For AD datasets, common covariates include sex, APOE ε4 status, and the sequencing centers. PCs are computed using the principal component analysis function of PLINK (v1.9) [45]. For UK Biobank, age, sex, and array types (UK Biobank Axiom array or UK BiLEVE Axiom array) are considered as covariates. Here, we download 40 PCs pre-calculated with fastPCA [46]. For hypertension of UK Biobank, body mass index is additionally included in the covariates. For binary traits, the areas under receiver operating characteristic (AUC) and Nagelkerke’s pseudo-R2 are used to assess model performances, which are calculated using “pROC” and “fsmb” packages of R (v4.0.3), respectively [47, 48]. Performance improvements from PRS are determined by subtracting AUC and R2 of Model II from those of Model III, which we label as ΔAUC and ΔR2. The statistical significance of ΔAUC is examined using DeLong’s test [49]. For height, a non-binary trait, we compute the adjusted-R2 via “lm” in the R program.

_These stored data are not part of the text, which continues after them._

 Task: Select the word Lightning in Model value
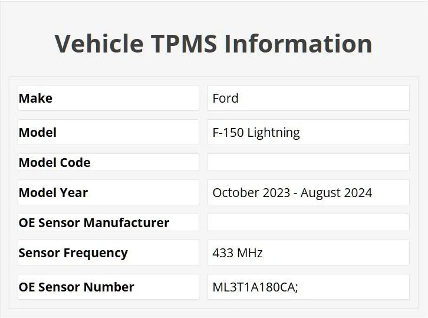tap(273, 133)
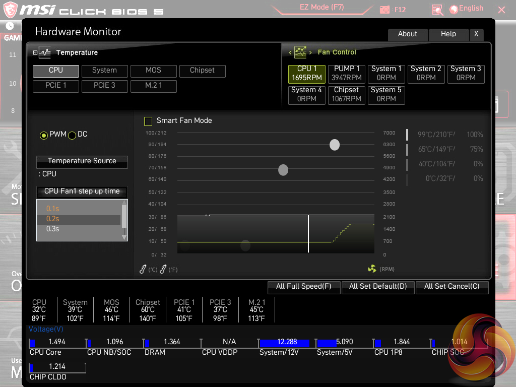Select the PWM radio button
This screenshot has width=516, height=387.
pos(44,135)
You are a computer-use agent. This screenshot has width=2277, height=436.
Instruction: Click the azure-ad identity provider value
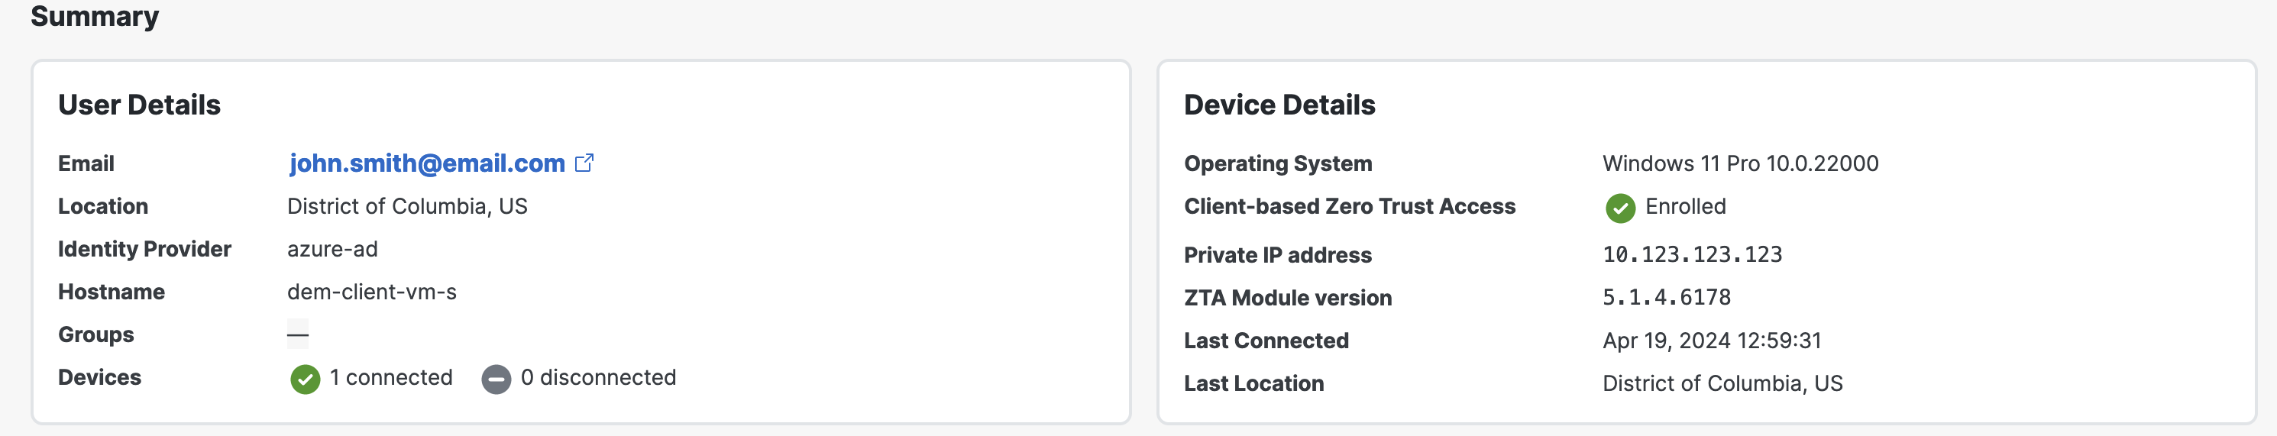click(x=332, y=249)
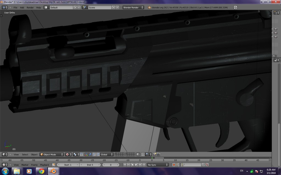Enable the auto keyframe record button
The image size is (281, 175).
174,165
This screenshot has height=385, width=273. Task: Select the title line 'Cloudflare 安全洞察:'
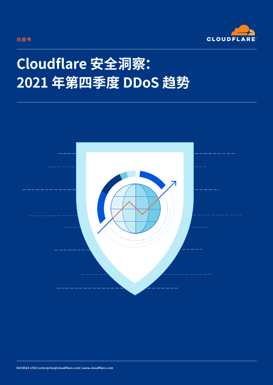point(84,65)
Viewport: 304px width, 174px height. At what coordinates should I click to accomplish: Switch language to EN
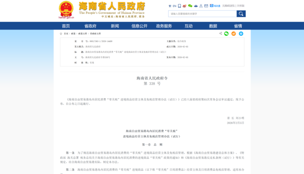coord(174,6)
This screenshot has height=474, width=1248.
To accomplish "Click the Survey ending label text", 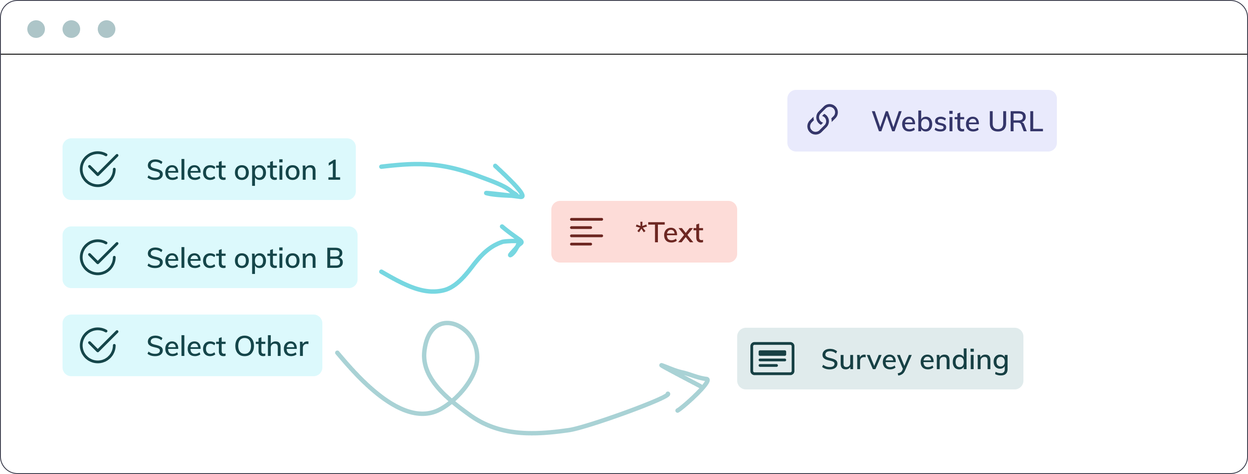I will click(915, 360).
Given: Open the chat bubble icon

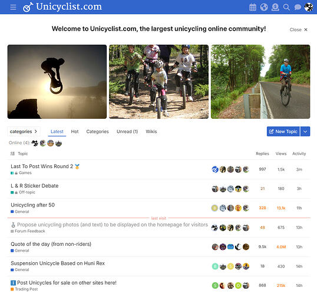Looking at the screenshot, I should coord(298,7).
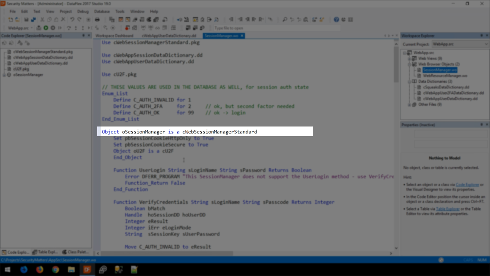Toggle pin on the Properties panel
The height and width of the screenshot is (276, 490).
coord(481,125)
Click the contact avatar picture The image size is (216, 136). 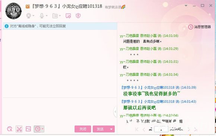click(13, 11)
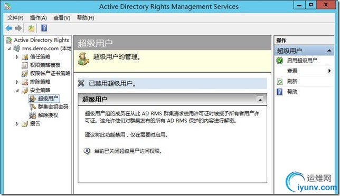Click the up-one-level folder toolbar icon
The image size is (340, 196).
32,28
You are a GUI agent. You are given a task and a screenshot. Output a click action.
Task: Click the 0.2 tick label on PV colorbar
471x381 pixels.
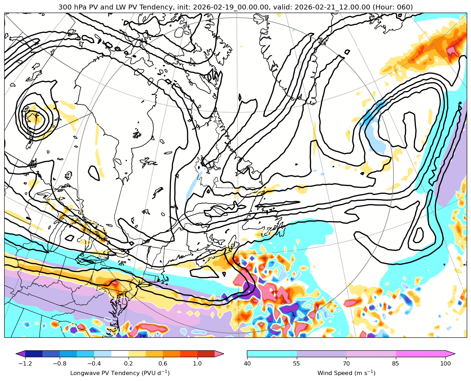pyautogui.click(x=129, y=363)
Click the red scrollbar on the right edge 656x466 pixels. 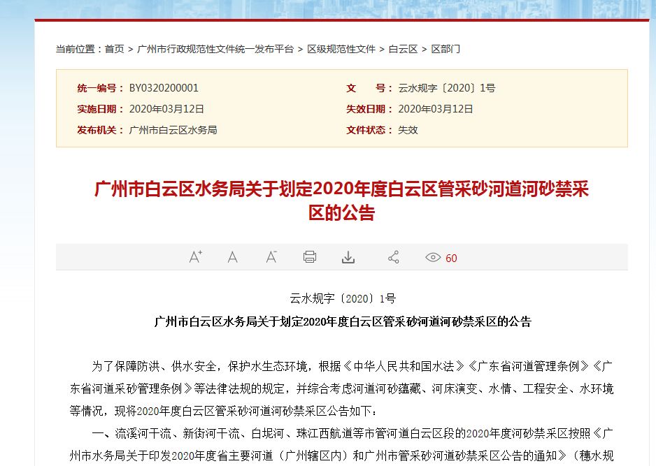click(x=653, y=70)
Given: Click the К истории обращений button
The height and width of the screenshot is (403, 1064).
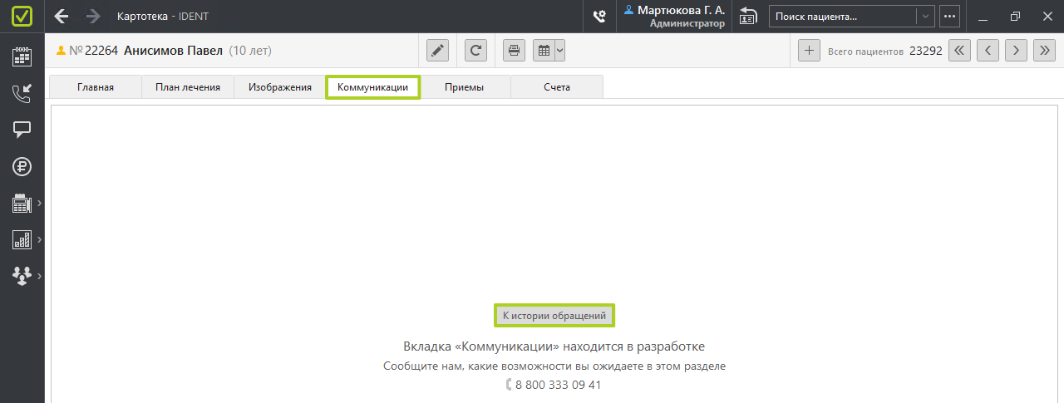Looking at the screenshot, I should [x=554, y=316].
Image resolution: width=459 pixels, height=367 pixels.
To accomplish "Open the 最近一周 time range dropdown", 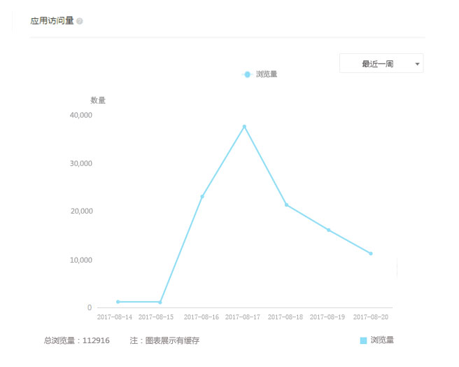I will coord(381,64).
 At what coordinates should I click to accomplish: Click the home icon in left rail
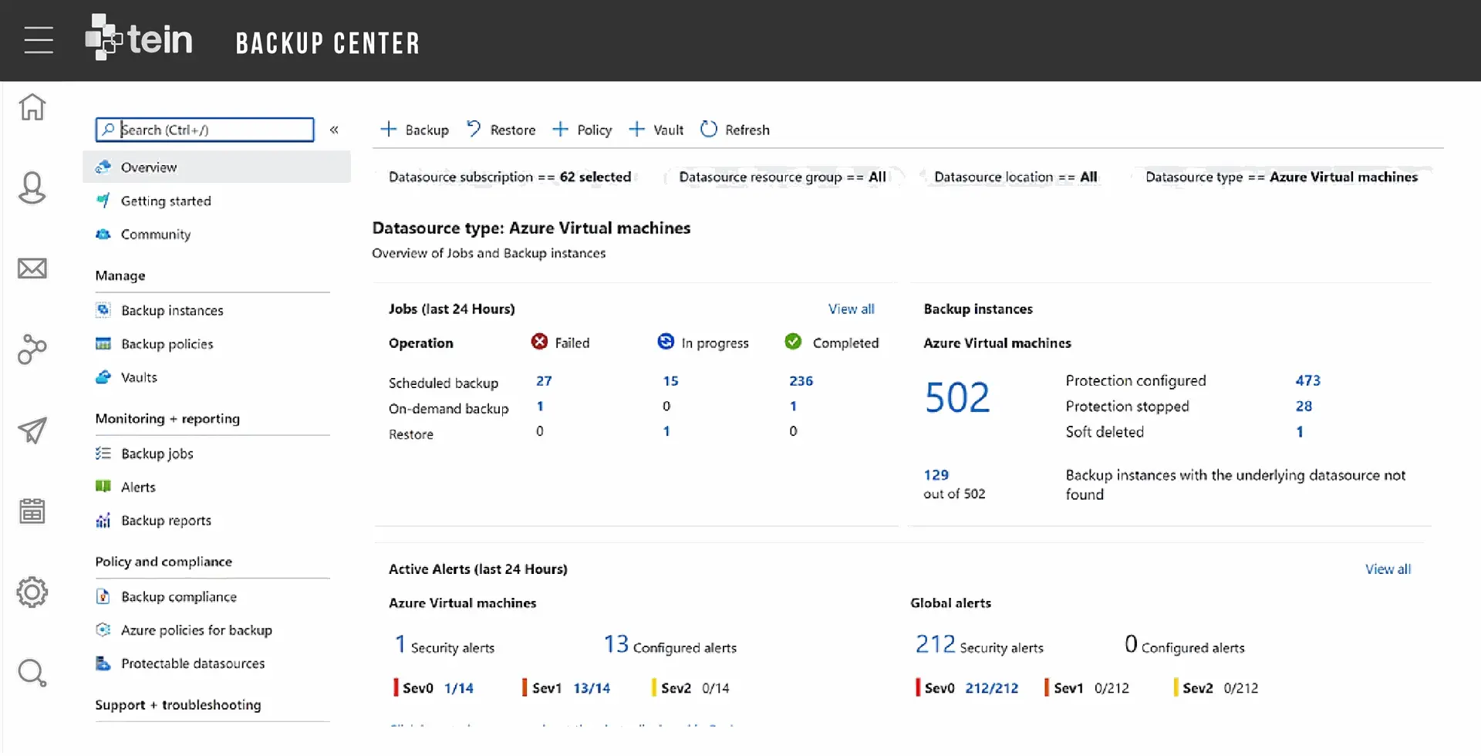[32, 106]
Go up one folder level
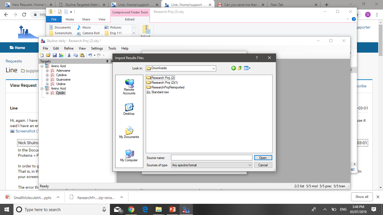Screen dimensions: 383x215 click(240, 68)
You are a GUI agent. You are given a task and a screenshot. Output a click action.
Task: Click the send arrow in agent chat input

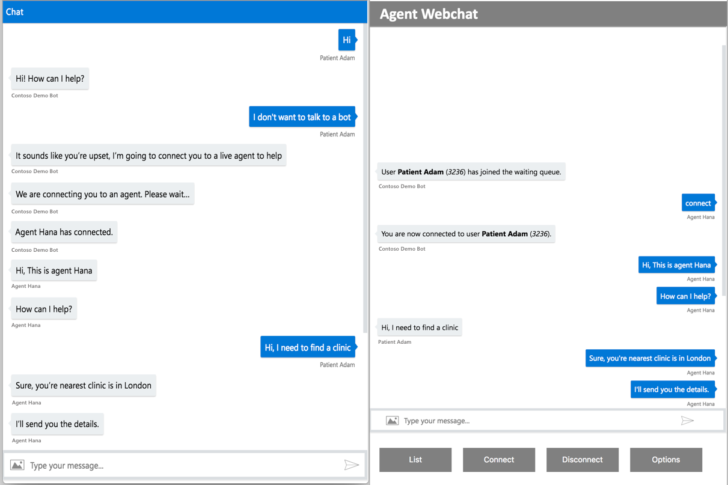[688, 421]
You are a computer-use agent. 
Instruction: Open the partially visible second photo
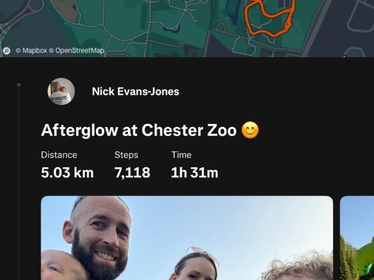tap(357, 238)
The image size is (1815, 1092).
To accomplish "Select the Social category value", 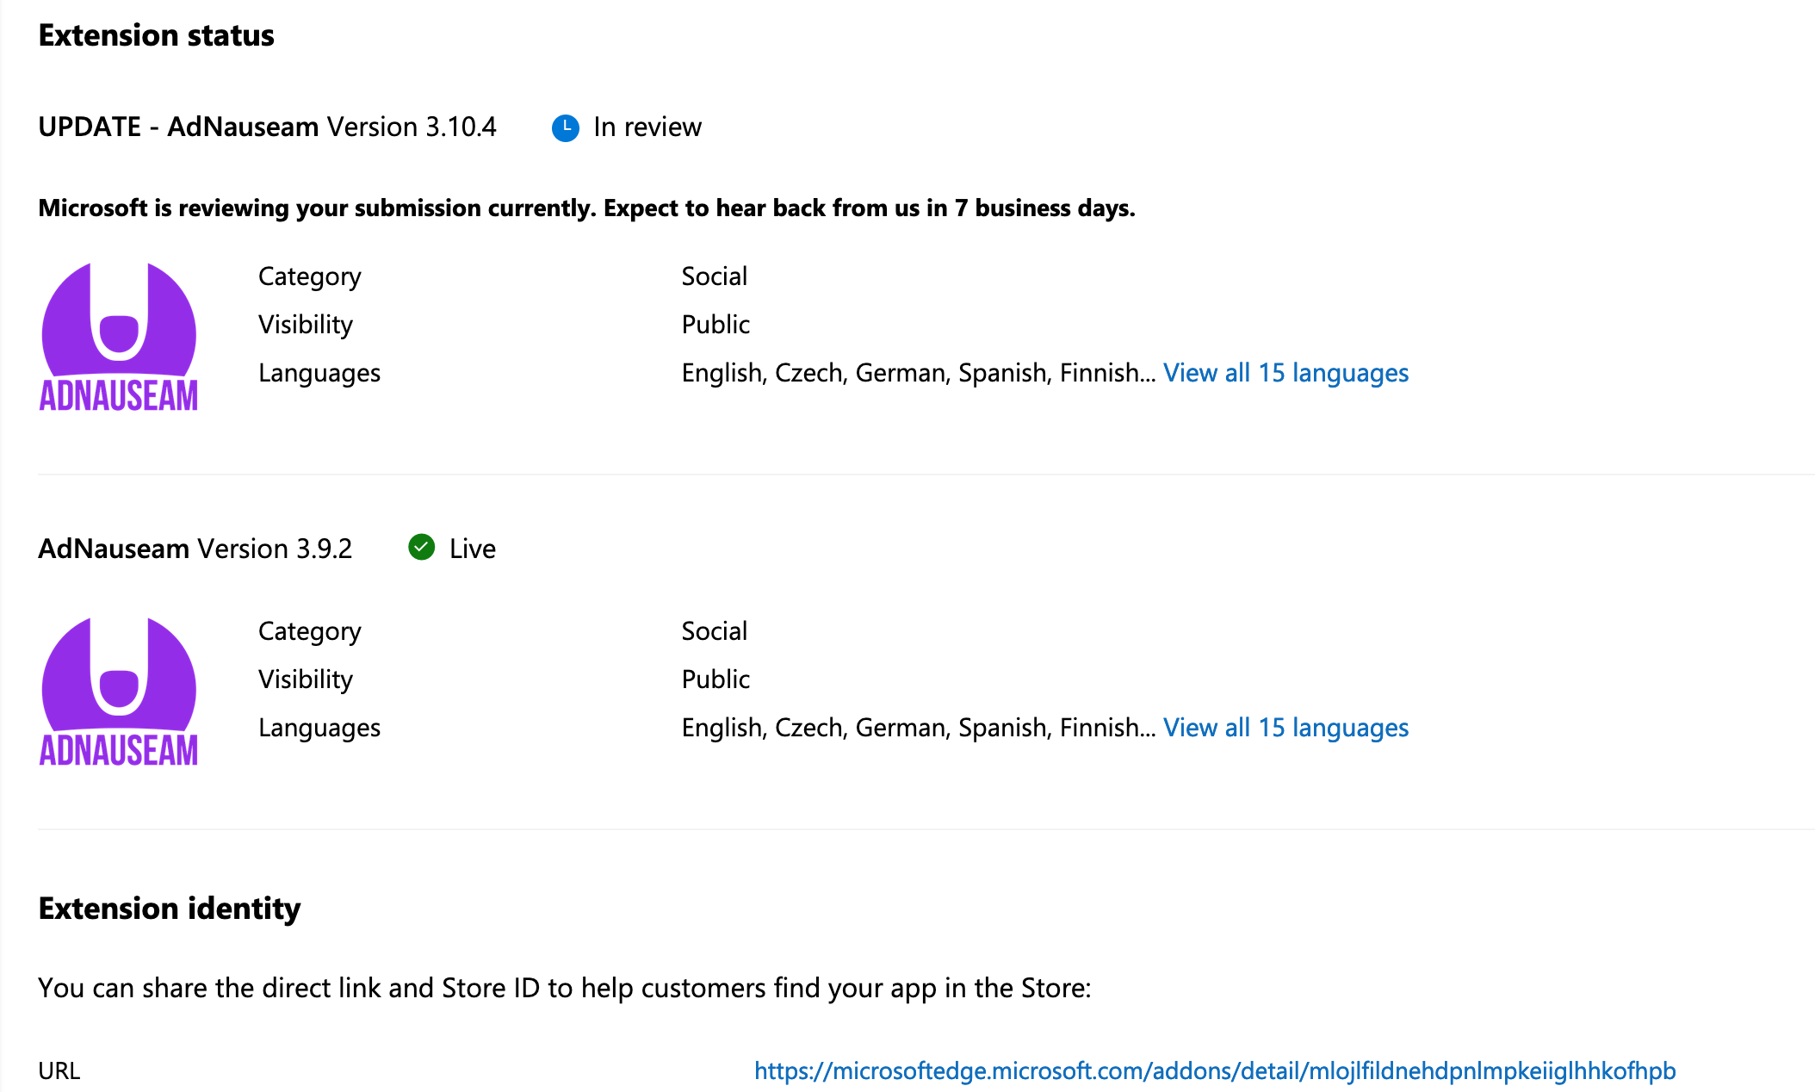I will pos(714,276).
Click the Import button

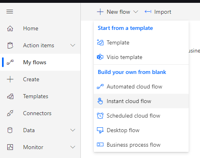pos(158,12)
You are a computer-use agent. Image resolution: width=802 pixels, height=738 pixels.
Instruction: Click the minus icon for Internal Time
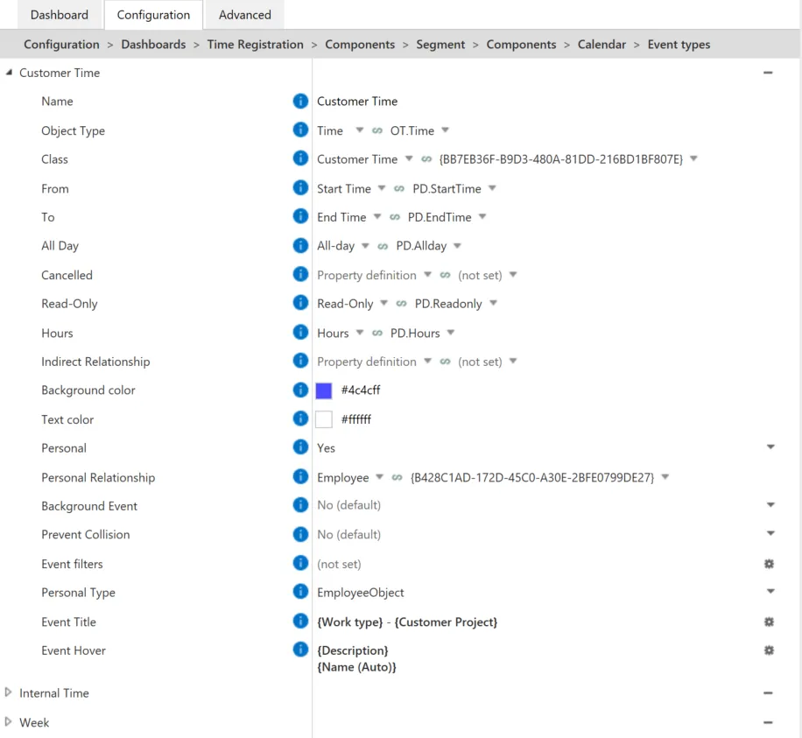(x=768, y=693)
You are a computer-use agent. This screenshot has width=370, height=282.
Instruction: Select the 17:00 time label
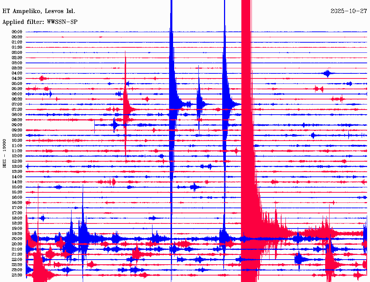pyautogui.click(x=17, y=208)
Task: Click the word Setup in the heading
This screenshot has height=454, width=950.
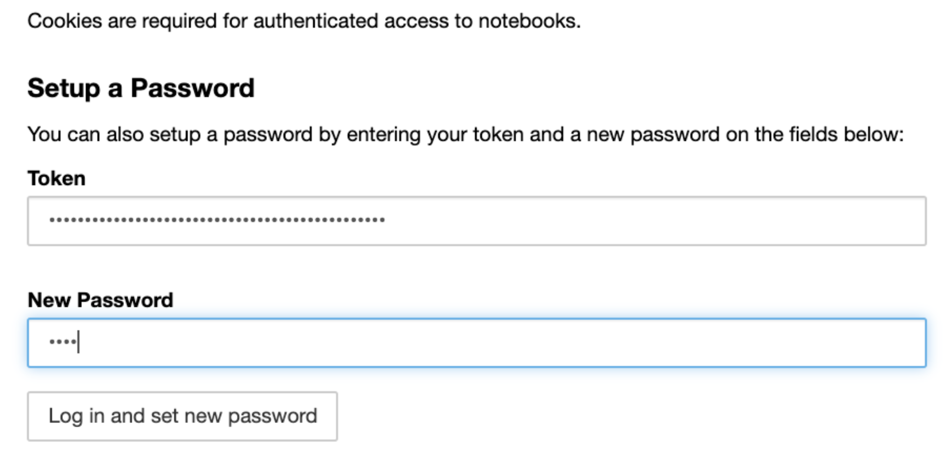Action: [63, 88]
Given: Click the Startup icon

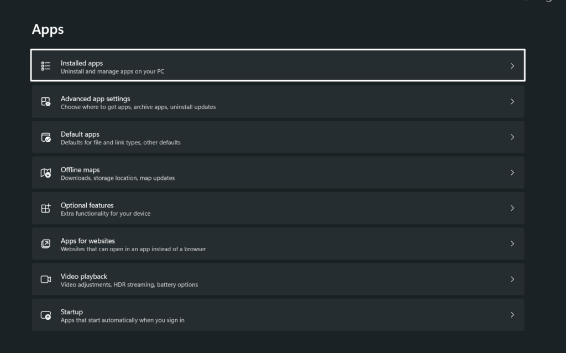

PRS contributions are determined by comparing Model II and Model III with the extra sum of squares test.

Cross-validation

For ten-fold cross-validation tests, we balance the number of samples between the discovery and test splits based on each covariate in the statistical analyses using “StratifiedKFold” function from Python’s (v3.8) “scikit-learn” (v0.24.1) package [50]. When testing a part of the cross-validated datasets, samples are balanced over covariates using the R (v4.0.3) “sampling” (v2.9) package [51].

Computation of PRS

For computing PRS, we select common (MAF ≥ 1%) SNPs and use summary statistics from discovery sets, followed by measuring PRS in test datasets. For rPRS, we calculated summary statistics by logistic regression. For sPRS, we downloaded summary statistics from IGAP web page (https://www.niagads.org/datasets/ng00036). After selecting SNPs with P < 0.5 in the association tests using the discovery dataset, we perform clumping with the window of ± 1Mbp and r2 < 0.1. Clumping is performed using PLINK (v1.9) [45]. For AD genetic studies, we exclude any SNPs within 1Mbp of the APOE (apolipoprotein E) region. When analyzing the effect of the number of SNPs on the results, the SNPs are selected in the order from the lowest P-value. We construct PRS with PRSice (v2.3) and Lassosum (v0.4.5) [2, 22].